Pumpkin Magic Custard Cake


  • Author: Jackson Walker
  • Total Time: ~3 hrs 20 mins
  • Yield: 16 Slices 1x

Description

This Pumpkin Magic Custard Cake lives up to its name—one batter transforms into a soft cake top, creamy custard center, and fudgy pumpkin base as it bakes. A truly enchanting dessert with warm spice and silky texture, it’s autumn in every magical bite.


Ingredients

Scale

1 cup unsalted butter

4 cups whole milk

8 eggs, yolks separated from whites

Pinch of cream of tartar

3 cups confectioners’ sugar

2 tsp vanilla extract

2 tsp ground cinnamon

2 tsp pumpkin pie spice

2 cups pumpkin purée (not pie filling)

2 cups all-purpose flour


Instructions

Prep: Preheat oven to 325°F (165°C). Grease or line a 9×13-inch baking pan.

Melt Butter & Warm Milk: Melt butter and let cool slightly. Warm milk until lukewarm, set aside.

Whisk Yolks & Sugar: In a large bowl, beat egg yolks with confectioners’ sugar until thick and pale. Add butter, vanilla, pumpkin, and spices. Mix until smooth.

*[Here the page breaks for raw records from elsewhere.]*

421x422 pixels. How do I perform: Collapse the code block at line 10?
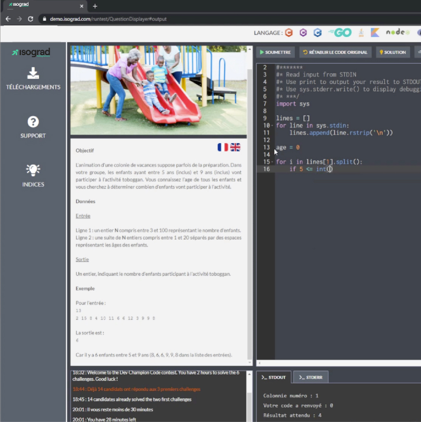pyautogui.click(x=272, y=126)
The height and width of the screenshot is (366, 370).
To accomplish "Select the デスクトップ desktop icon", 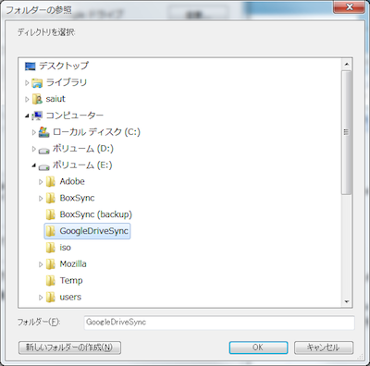I will [x=31, y=66].
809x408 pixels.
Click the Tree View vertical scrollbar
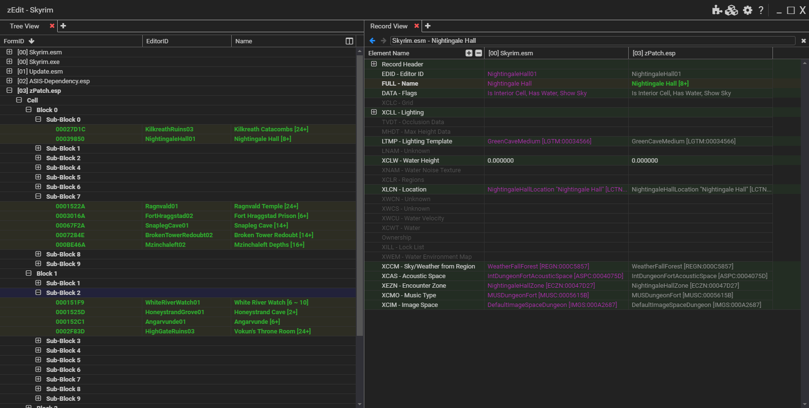click(360, 192)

Add Flour & Milk: Beat in flour, then slowly mix in warm milk until batter is smooth (it will be thin).

Whip Egg Whites: In a separate bowl, beat egg whites with cream of tartar until stiff peaks form. Gently fold into batter—don’t overmix; streaks are okay.

Bake: Pour batter into prepared pan. Bake for 50–60 minutes or until center is just set. Cool completely.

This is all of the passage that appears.